On May 20, the Obama Administration pledged to fully enforce the Animal Welfare Act (AWA). Not a minute too soon, it turns out. Two days later, the USDA’s Office of Inspector General (OIG) released an audit of AWA enforcement, focusing on “problematic” dealers (i.e., breeders and middleman brokers) of dogs for the pet trade. The audit uncovered serious shortcomings on the part of the Animal Care (AC) program and its parent agency, the Animal and Plant Health Inspection Service (APHIS), that have allowed violators to avoid sanctions (and, in some cases, to escape regulation altogether) while keeping dogs in inhumane, filthy conditions. AWI has been calling attention to these problems for years.

Among OIG’s major findings: Animal Care does not enforce the law effectively. During a two-year period, 2,416 of 4,250 violators repeatedly broke the law, and AC’s reliance on “education and cooperation” rather than penalties puts animals’ lives in jeopardy.

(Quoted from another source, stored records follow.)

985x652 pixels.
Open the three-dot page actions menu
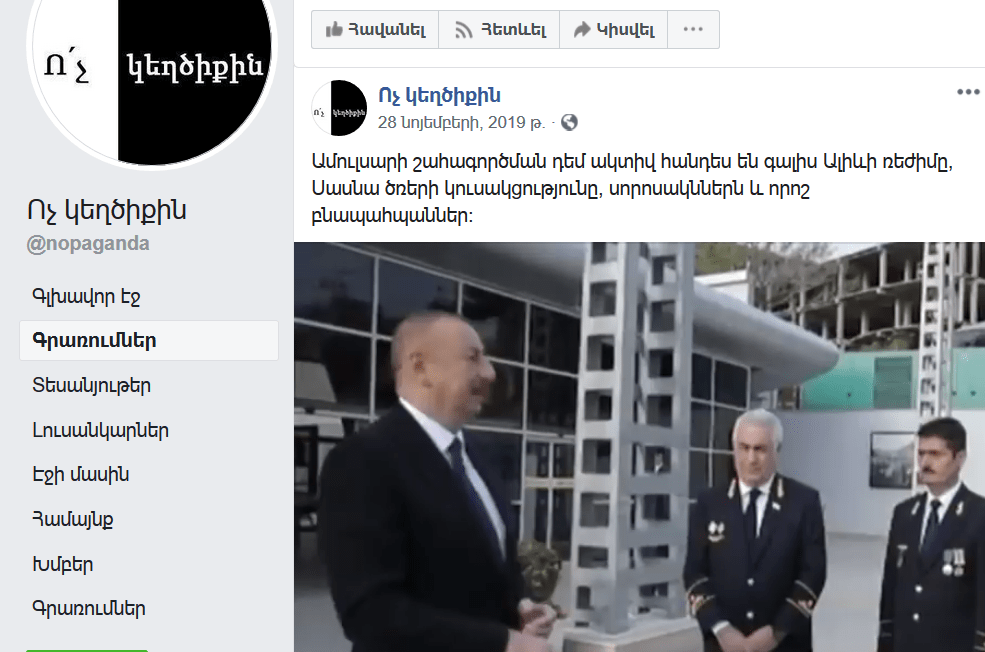pos(693,29)
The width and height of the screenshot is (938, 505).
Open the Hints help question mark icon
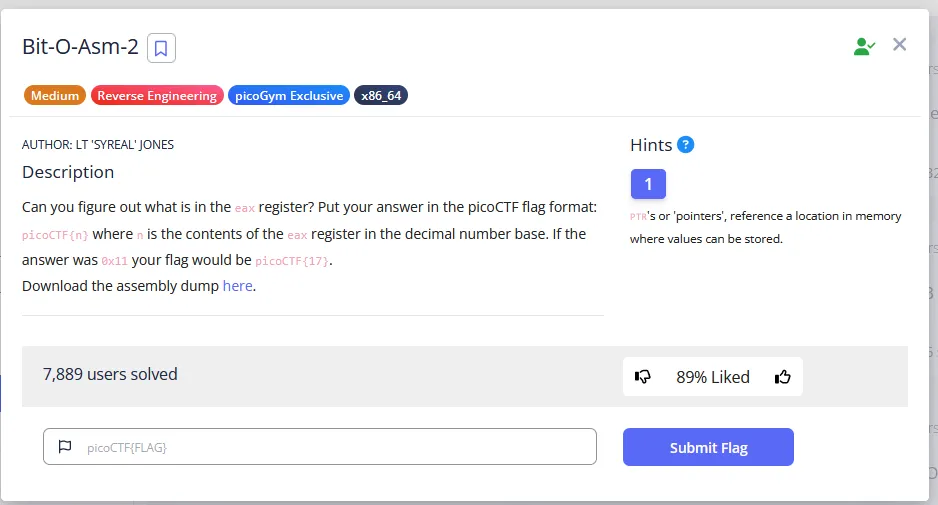click(685, 145)
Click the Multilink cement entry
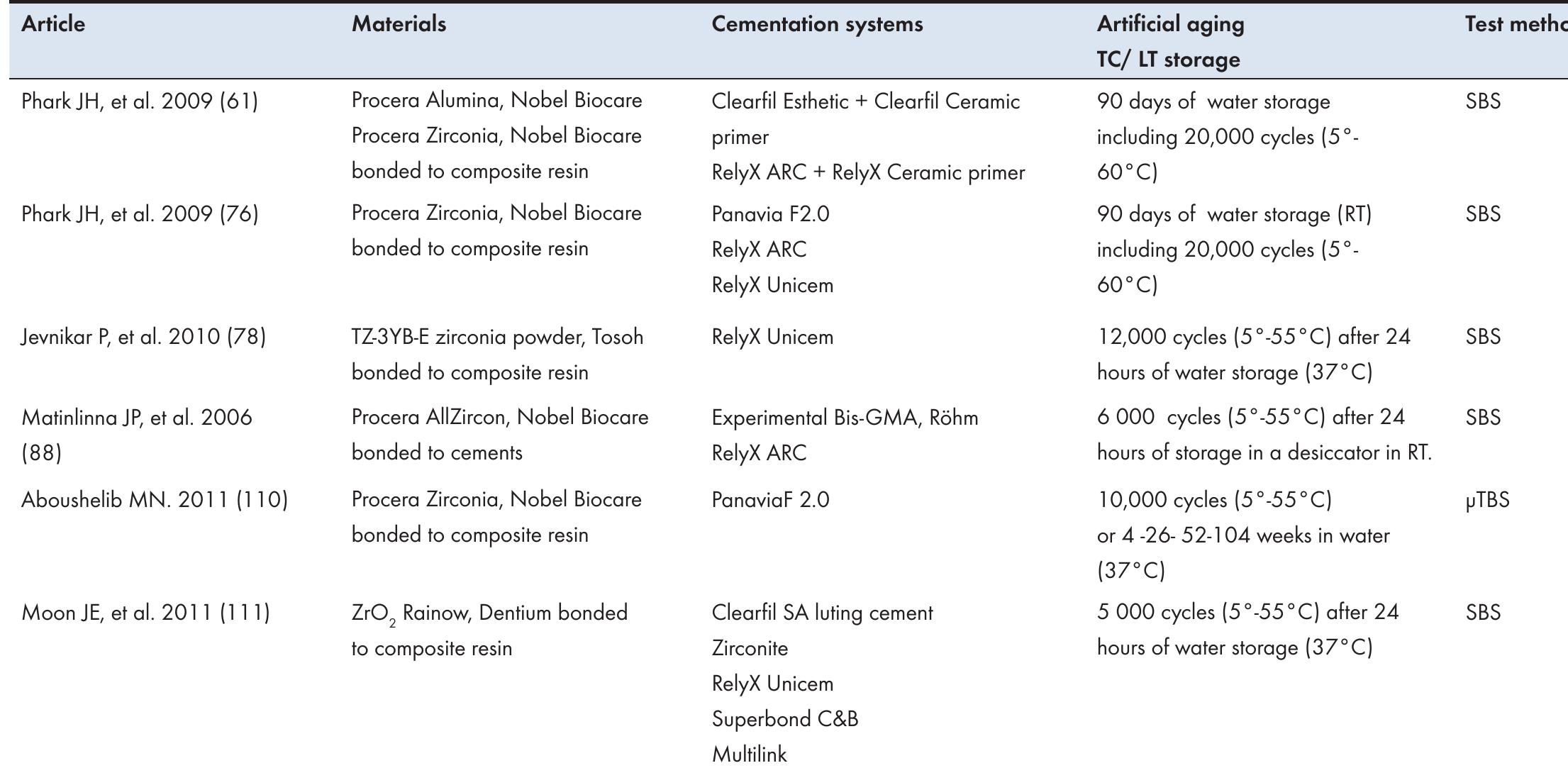This screenshot has width=1568, height=768. click(x=749, y=755)
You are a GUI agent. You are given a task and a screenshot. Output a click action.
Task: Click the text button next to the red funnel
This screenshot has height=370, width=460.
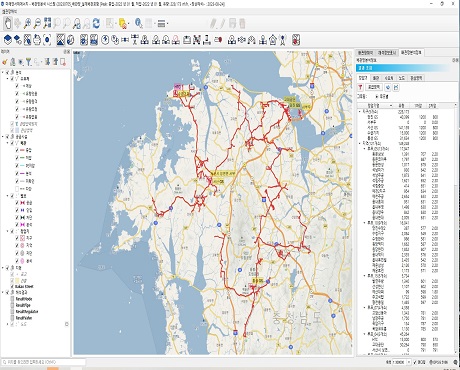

During the same period, AC failed to notify states of potential cruelty cases involving dealers and failed to confiscate animals, or delayed doing so, even when the animals were suffering or dying. Penalties, when imposed, are so low that violators regard them simply as a cost of doing business. In many cases, violations were not even reported or documented properly, and deficient evidence seriously compromised several cases brought against dealers. Exploiting a loophole in the law, some large breeders circumvent the AWA entirely by selling animals over the Internet.

The OIG’s 14 recommendations include:

  1. requiring enforcement action for direct and serious violations;
  2. confiscating suffering or dying animals immediately;
  3. providing better training for inspectors and supervisors “on direct and repeat violations, enforcement procedures, and evidentiary requirements”;
  4. imposing meaningful penalties, and counting each animal as a separate violation in cases involving animal deaths and unlicensed wholesale activities; and
  5. seeking legislation to require breeders selling dogs via the Internet to be licensed and adhere to the AWA’s minimum care standards.


Legislation—the Puppy Uniform Protection and Safety Act (H.R. 5434 and S. 3424)—has also been introduced to regulate large-volume dog breeders who sell to the public via the Internet. But closing this loophole will mean very little if APHIS does not also significantly address the numerous other problems documented in the OIG report.